MSR is an IT consulting company that places its employees with end-user customers to perform various IT staffing services. (FAC ¶¶ 3, 13, Dkt. No. 148.) In November 2019, MSR reached out to Paidela, who was the owner and president of five IT-consulting companies (“Acquired Companies”), upon learning that Paidela was interested in selling those companies. (Id. ¶¶ 5, 14–15.) As part of the parties’ due diligence for the acquisition, Paidela obtained valuations for each of the Acquired Companies. (Id. ¶ 16.) However, Paidela intentionally provided false information and made material omissions in connection with the valuation process. (Id.) Among other things, Paidela failed to disclose certain of the Acquired Companies’ liabilities and debts. (Id. ¶¶ 23–24.) Further, Paidela took steps to conceal the various ways he
had mismanaged the Acquired Companies to enrich himself and his friends. (Id. ¶¶ 27–45.) Some of his misconduct also ran afoul of tax and immigration laws. (Id. ¶¶ 38–41.) Paidela’s various misrepresentations and omissions resulted in artificially inflated valuations for the Acquired Companies. (Id. ¶¶ 16, 22.) MSR relied on those artificially inflated valuations in proceeding with the acquisition process. (Id.)

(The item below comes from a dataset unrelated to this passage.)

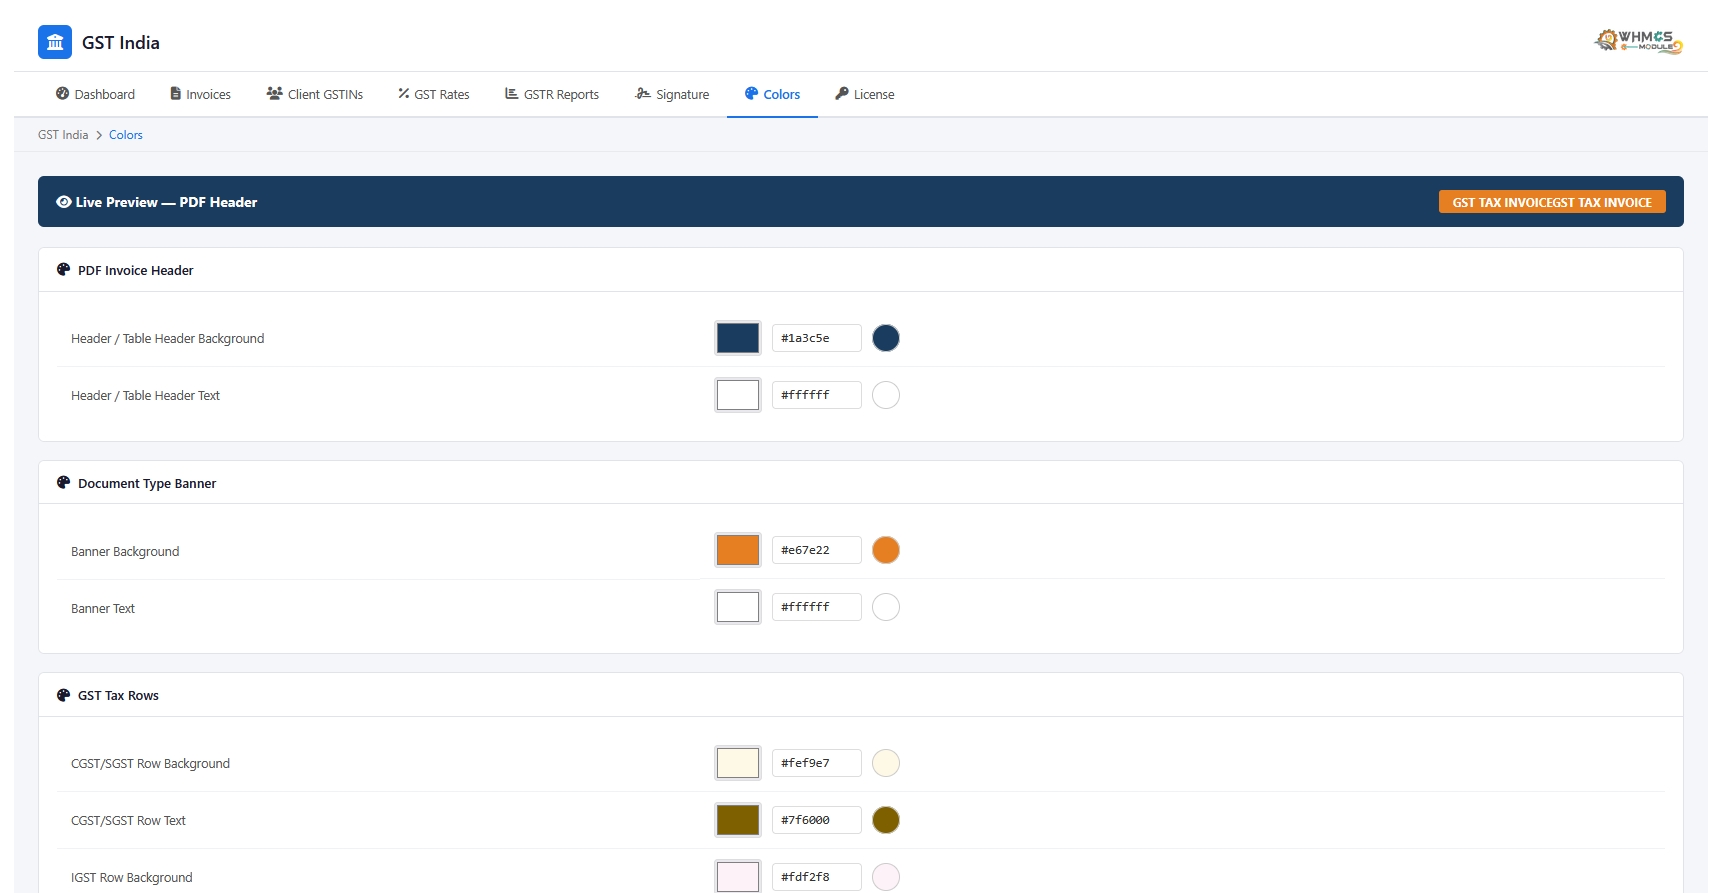1709x893 pixels.
Task: Click the #1a3c5e hex input field
Action: click(x=817, y=338)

1 The Court summarizes the factual allegations of the FAC for purposes of the present motions but, of course, does not vouch for their veracity in doing so. On November 27, 2020, MSR and Paidela entered into the Purchase Agreement, with MSR agreeing to pay Paidela approximately $36 million over a three-year period to acquire the operations, goodwill, and employees of the Acquired Companies. (Id. ¶¶ 5, 17–18.) Under the Purchase Agreement, Paidela made several representations and warranties regarding the Acquired Companies. (Id. ¶ 19.) Those representations included his confirmation that, as of the
closing date, the books and records of the Acquired Companies were complete and accurate; all the Acquired Companies’ liabilities, contracts, commitments, guaranties, and indebtedness had been disclosed; and the Acquired Companies were in compliance with all relevant laws. (Id. ¶¶ 22–23, 29, 36.) But Paidela knew at the time of the Purchase Agreement’s execution that those representations and warranties were false. (Id.) Paidela also signed a separate employment agreement with MSR under which he agreed to remain in his position as President of each the Acquired Companies. (Id. ¶¶ 5, 14, 17, 20.) After the Purchase Agreement closed, he continued to mismanage the Acquired Companies to the benefit of himself and his friends, and he used his position as President to conceal that wrongdoing from MSR. (Id. ¶¶ 21, 25, 27, 31–35, 42, 46.)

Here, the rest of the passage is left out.